Material provided.
____
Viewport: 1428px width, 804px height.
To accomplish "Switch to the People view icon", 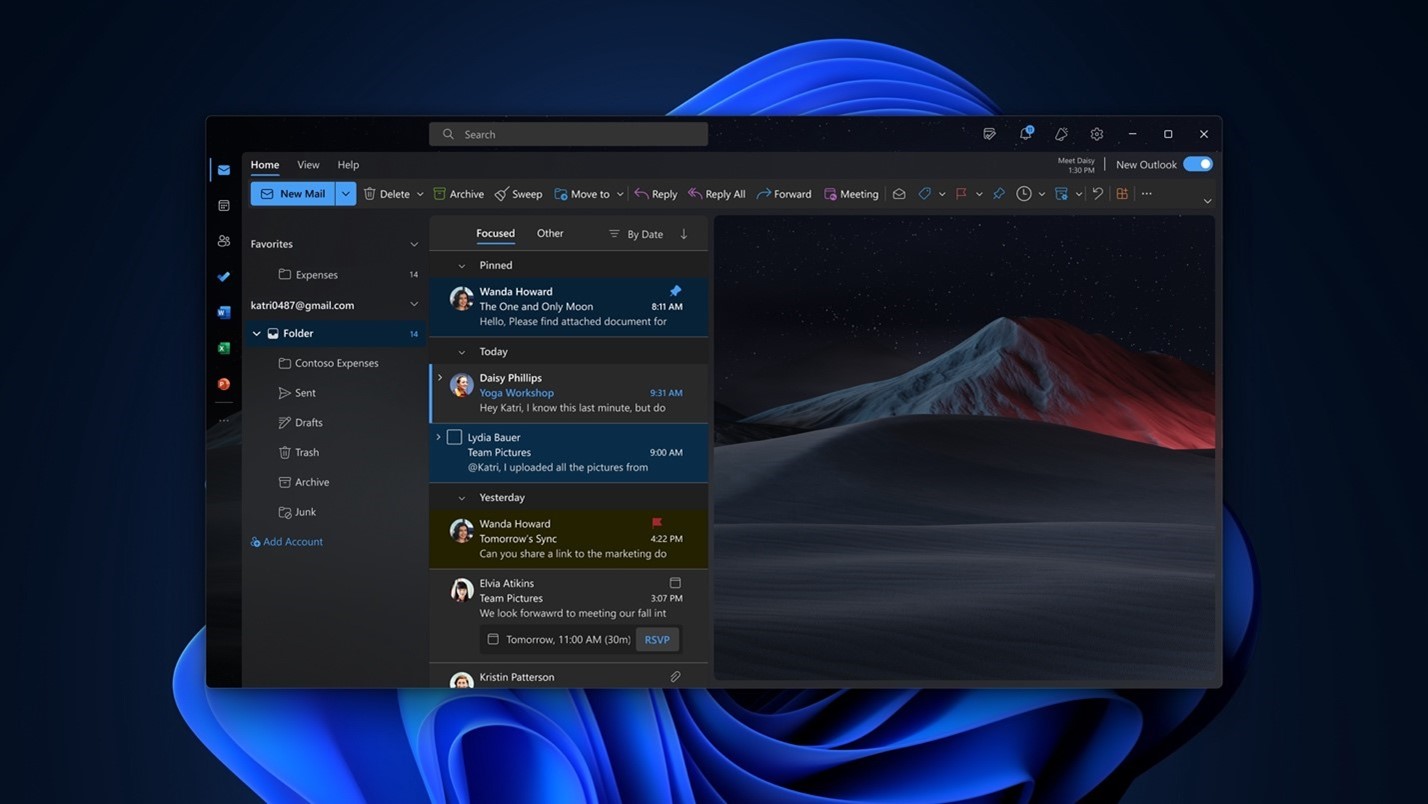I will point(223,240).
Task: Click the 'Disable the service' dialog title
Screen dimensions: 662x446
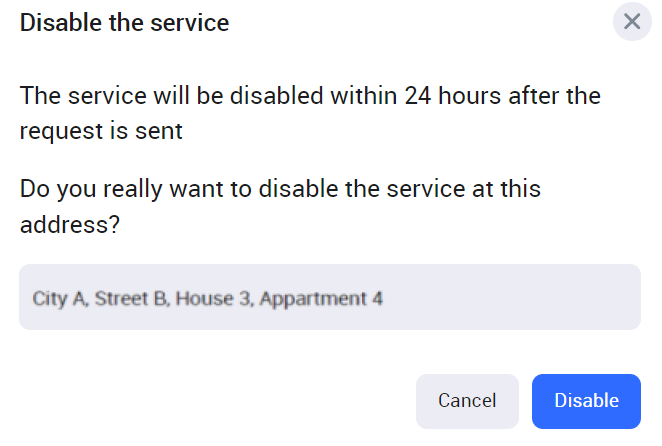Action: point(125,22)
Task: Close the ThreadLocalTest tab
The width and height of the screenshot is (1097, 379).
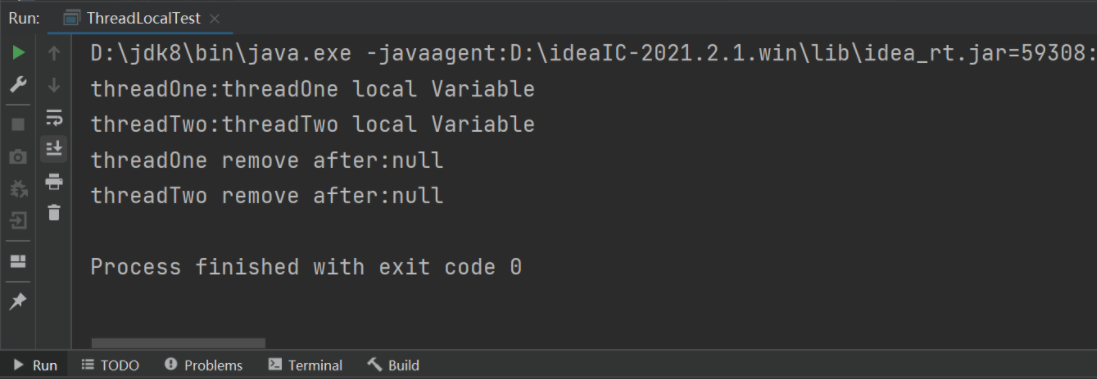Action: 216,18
____
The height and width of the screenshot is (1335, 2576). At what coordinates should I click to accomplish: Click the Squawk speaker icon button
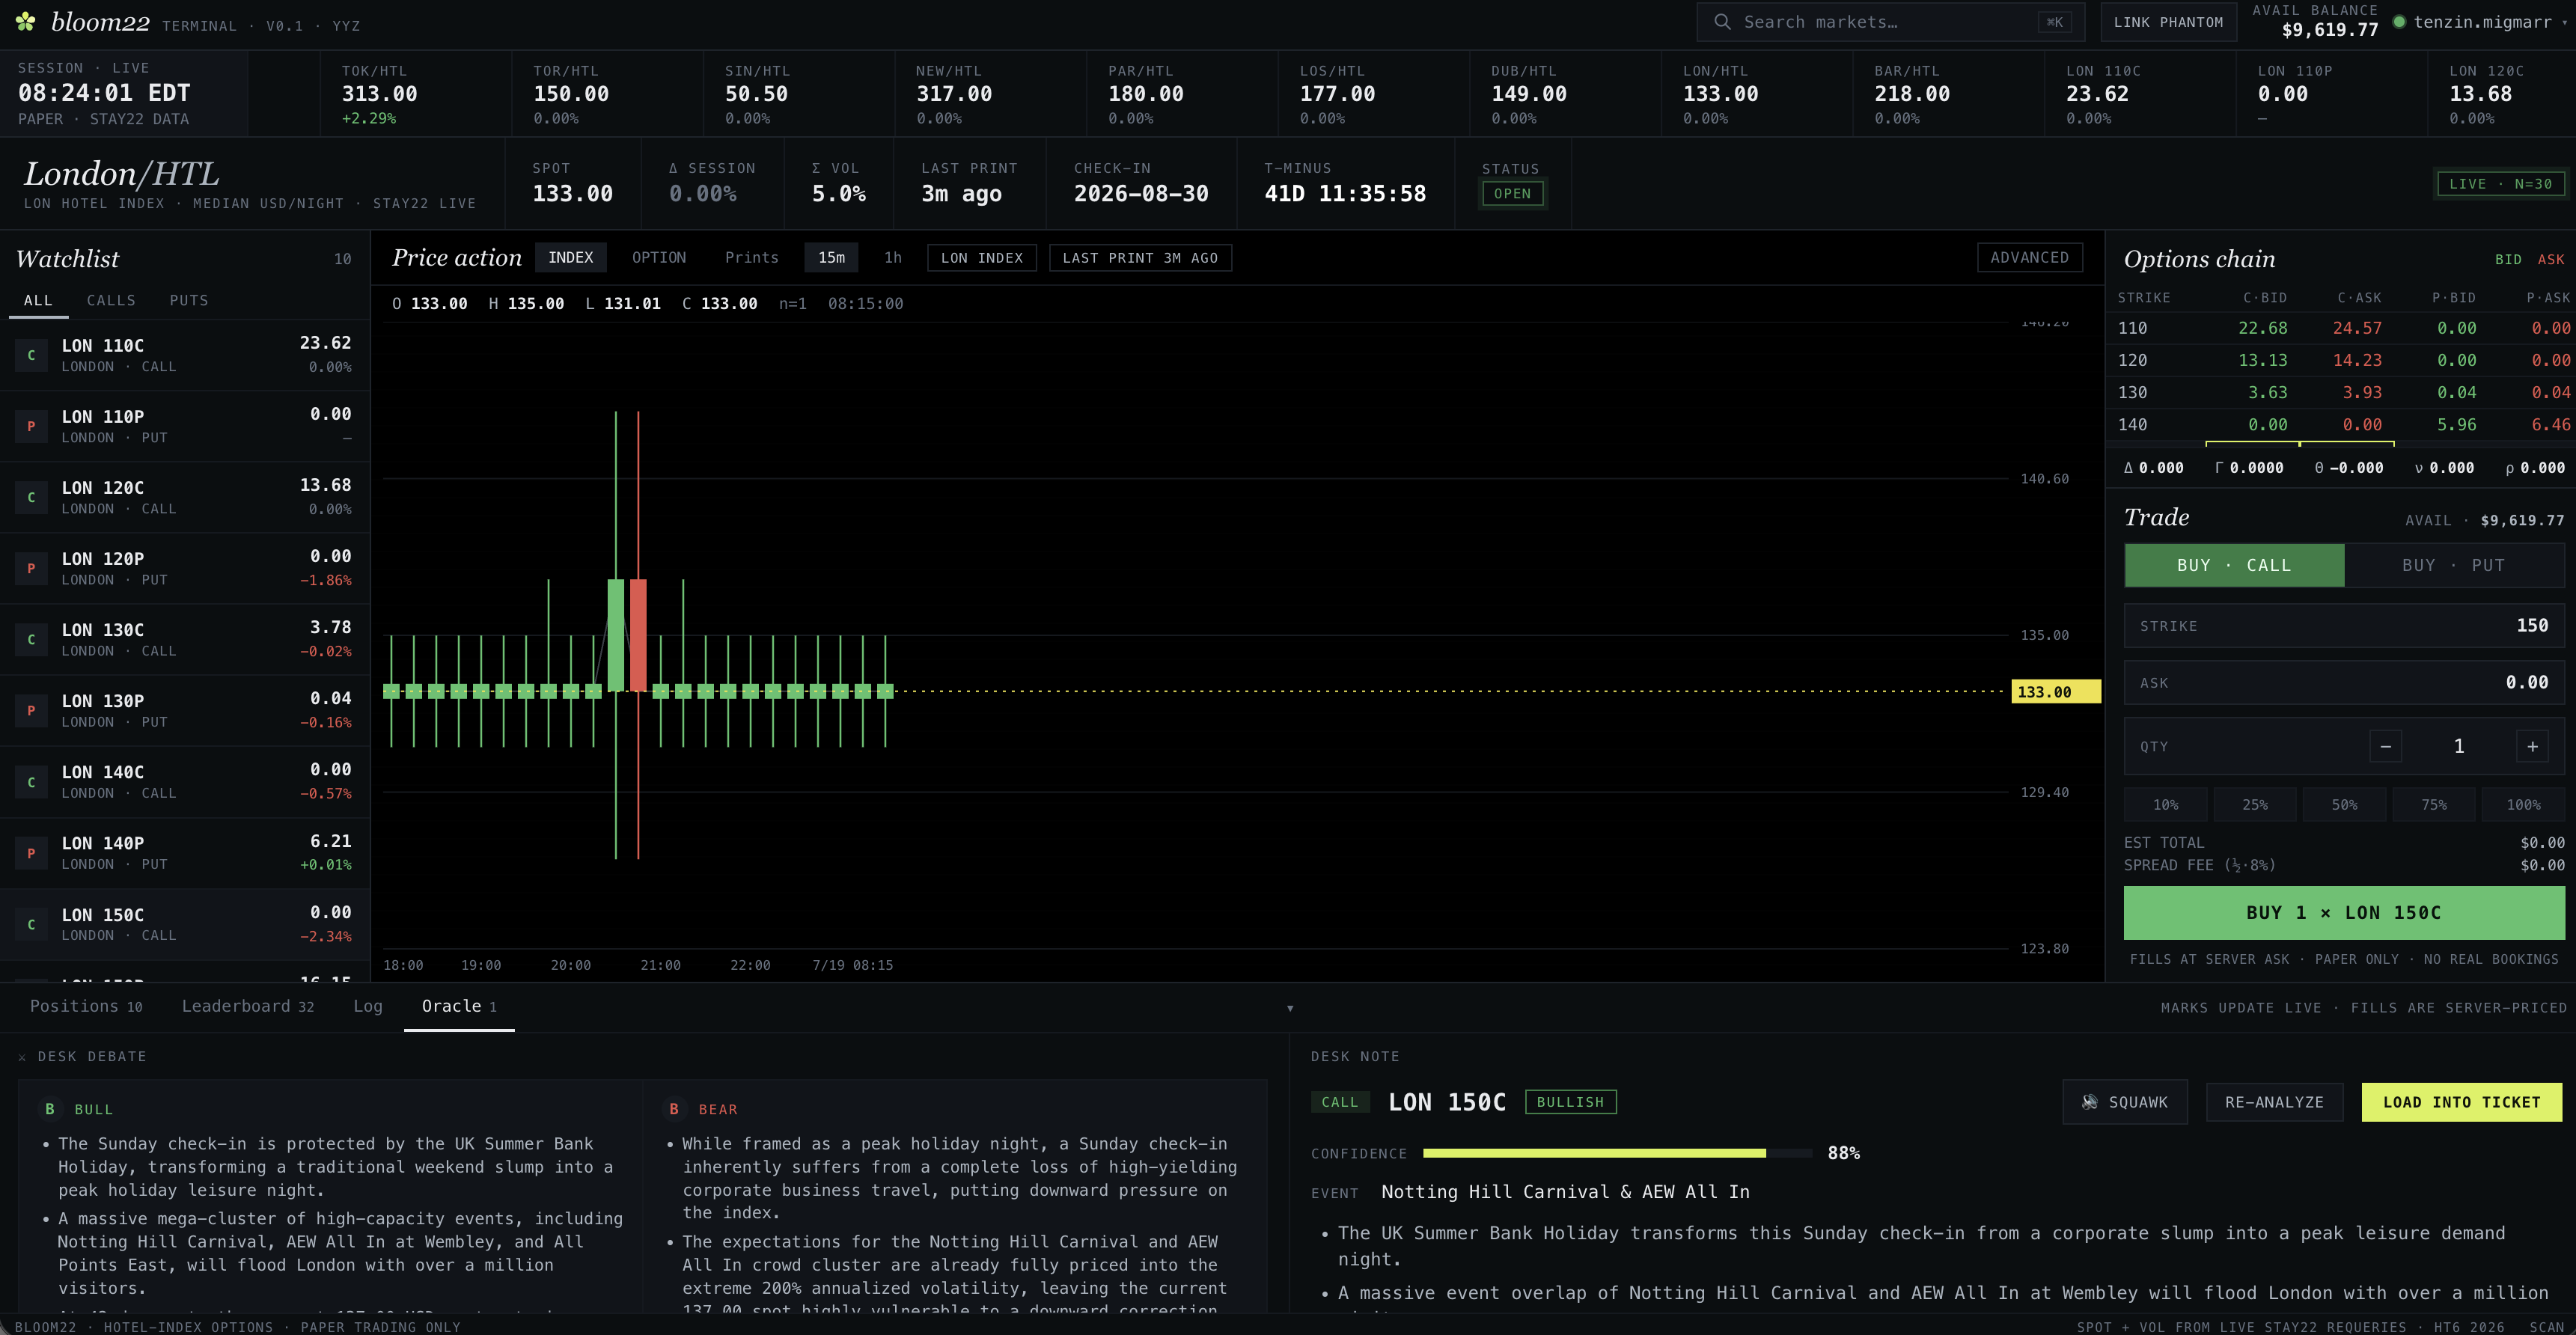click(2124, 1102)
____
Activity.
Check each line of the data for the word "Task", then state only how many lines hold it.

Your solution.
2